Während die Luftfahrtindustrie einmal mehr auf den technologischen Fortschritt hofft, betonen die Klimawissenschaftler zum wiederholten Mal die Dringlichkeit der Klimakrise. Wir müssen bis 2030 möglichst alle fossilen Energien – also auch Kerosin - auf Null reduzieren und nicht weiterfliegen wie die Irren und ab 2030 langsam mit synthetischem Treibstoff anfangen. Es gibt also drei Gründe gegen synthetisches Kerosin:
- Es wird zu spät zur Verfügung stehen und bis dahin als Versprechen wirkungsvolle Massnahmen im Flugverkehr torpedieren;
- Es droht nicht nachhaltig produziert zu werden, weil die Umstellung sämtlicher lebensnotwendigen Sektoren (Heizung, Stromproduktion, Industrie) auf erneuerbare Energiequellen bereits eine genügend grosse Herausforderung darstellt und keine «überschüssige» Energie für das Luxusgut Fliegen zur Verfügung steht.
- Selbst wenn es früh genug und nachhaltig produziert würde, trägt es aufgrund der atmosphärischen Prozesse weiterhin zur Klimaerwärmung bei.
Darum braucht es andere Massnahmen und Strategien. Diesbezüglich ist bedauerlich, dass das Parlament im September alle Standesinitiativen zur Einführung der Flugticketabgabe abgelehnt hat. Aufhorchen lässt insbesondere die Begründung, wonach eine Annahme den Volkswillen missachtet hätte. Als ob wir über eine Flugticketabgabe abgestimmt hätten – nein, es war das CO2-Gesetz. Und die Nachwahlbefragung hat verschiedene Faktoren identifiziert, welche zu der Ablehnung geführt haben – die Flugticketabgabe war aber nicht dabei.

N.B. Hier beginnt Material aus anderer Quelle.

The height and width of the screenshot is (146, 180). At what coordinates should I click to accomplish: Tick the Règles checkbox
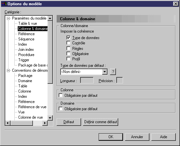click(x=68, y=48)
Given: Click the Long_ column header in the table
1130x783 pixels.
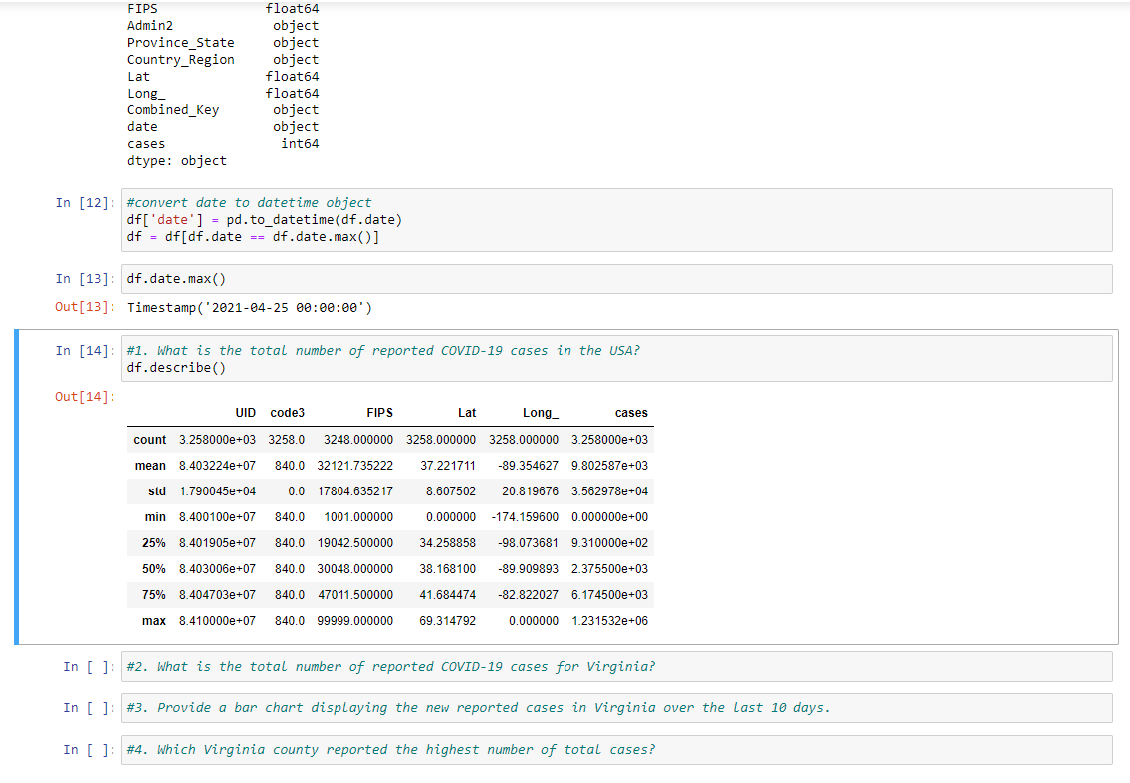Looking at the screenshot, I should click(x=539, y=412).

Im Gegenteil: eine Umfrage des TagesAnzeigers bei über 23'000 Personen aus der ganzen Schweiz hat ergeben, dass eine Mehrheit der Bevölkerung bereit ist, für das Fliegen eine Abgabe zu bezahlen. Dabei war auch kaum ein Stadt-Land-Graben auszumachen. Es ist deshalb dringend nötig, diese Massnahme politisch wieder salonfähig zu machen.
Dadurch würden auch die dringend benötigten Einnahmen für den Ausbau der Nachtzüge generiert werden. Denn die Strecken nach Rom und Barcelona können aus Kostengründen nicht wie geplant in Betrieb genommen werden. Immerhin rollt in wenigen Wochen wieder der erste Nachtzug nach Amsterdam. Denn im Gegensatz zu den Versprechen von nachhaltigen erneuerbaren Treibstoffen stellt der internationale Bahnverkehr seit Jahrzenten eine zuverlässige und klimaschonendere Alternative zum Reisen dar. Anstatt auf technologische Wunder in ferner Zukunft zu hoffen und Millionen in Fehlinvestitionen zu verbraten, ist der Bundesrat gut beraten, bewährte Rezepte zu fördern. Die Zeit rennt uns sonst davon. Zur Abwendung der Klimakrise müssen wir alle verfügbaren Mittel sofort und konsequent zur Reduktion von fossilen Energieträgern einsetzen.